> [EXERCISE]: Please output the lines from the one with "I want to click" up to and including the one with "(484, 270)." as a JSON list of strings, one string per line, skipping blank lines and omitting the pictures.

DATA TO EXAMINE START

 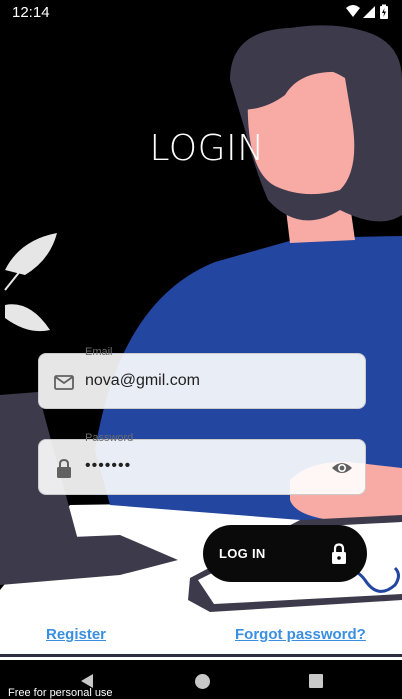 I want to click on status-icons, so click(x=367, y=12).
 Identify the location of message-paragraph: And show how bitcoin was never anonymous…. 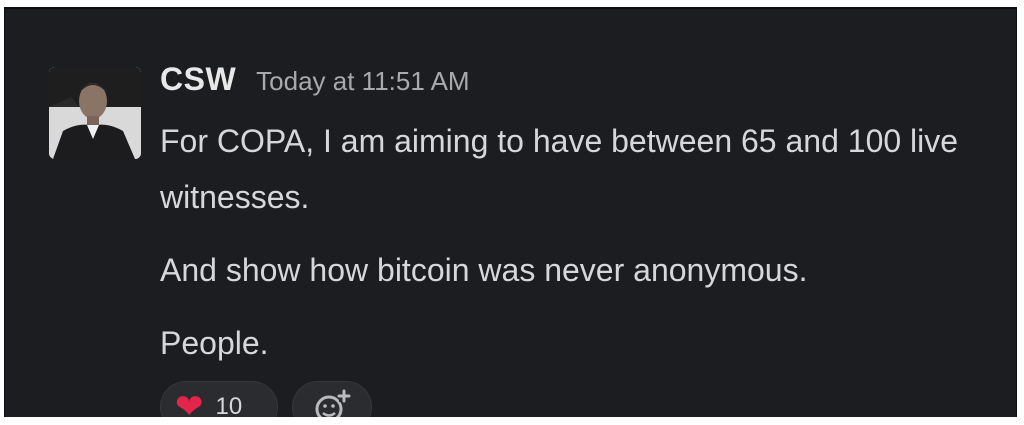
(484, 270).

DATA TO EXAMINE END
DATA TO EXAMINE START

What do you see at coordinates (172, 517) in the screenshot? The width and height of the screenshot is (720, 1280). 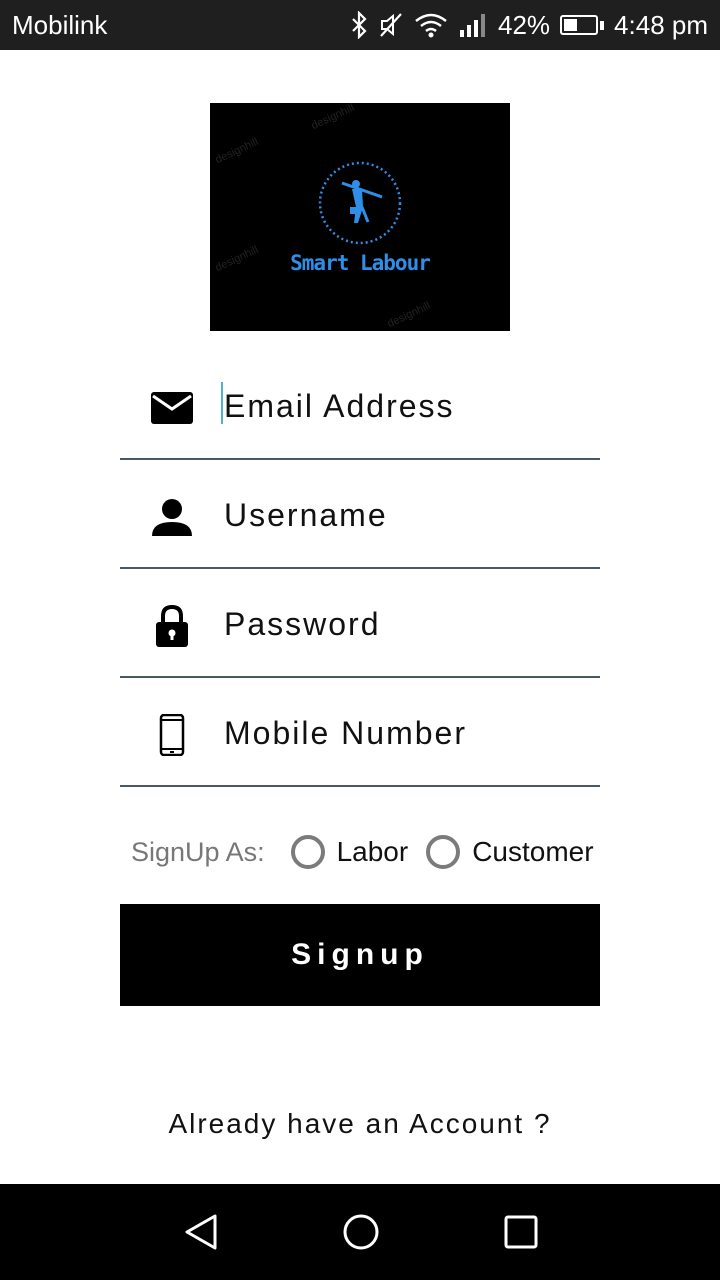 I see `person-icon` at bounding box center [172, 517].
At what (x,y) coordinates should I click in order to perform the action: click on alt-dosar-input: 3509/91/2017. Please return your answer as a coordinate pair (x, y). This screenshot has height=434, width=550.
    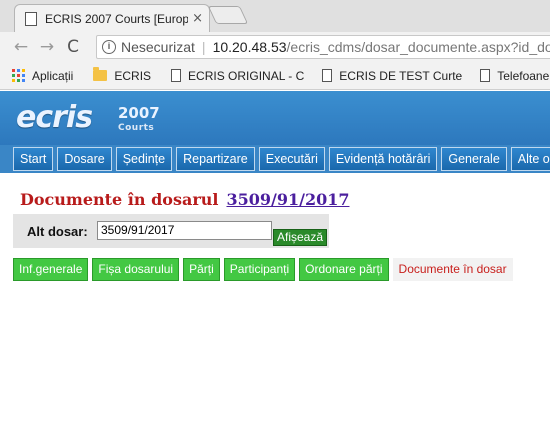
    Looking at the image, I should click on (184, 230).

DATA TO EXAMINE END
DATA TO EXAMINE START

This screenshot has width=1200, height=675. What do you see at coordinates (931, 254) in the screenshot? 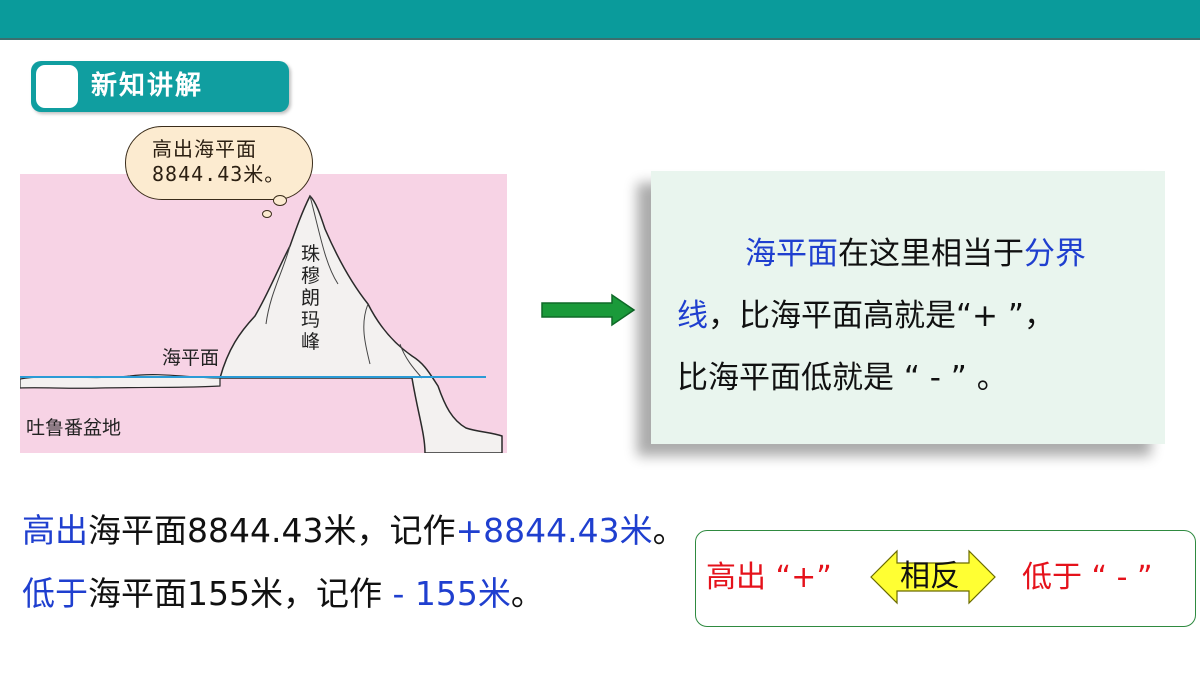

DATA TO EXAMINE END

> [RESULT OF THE EXERCISE]:
[
  "  I want to click on status-icons, so click(x=367, y=12).",
  " Identify the location of message-paragraph: And show how bitcoin was never anonymous…. ",
  "(484, 270)."
]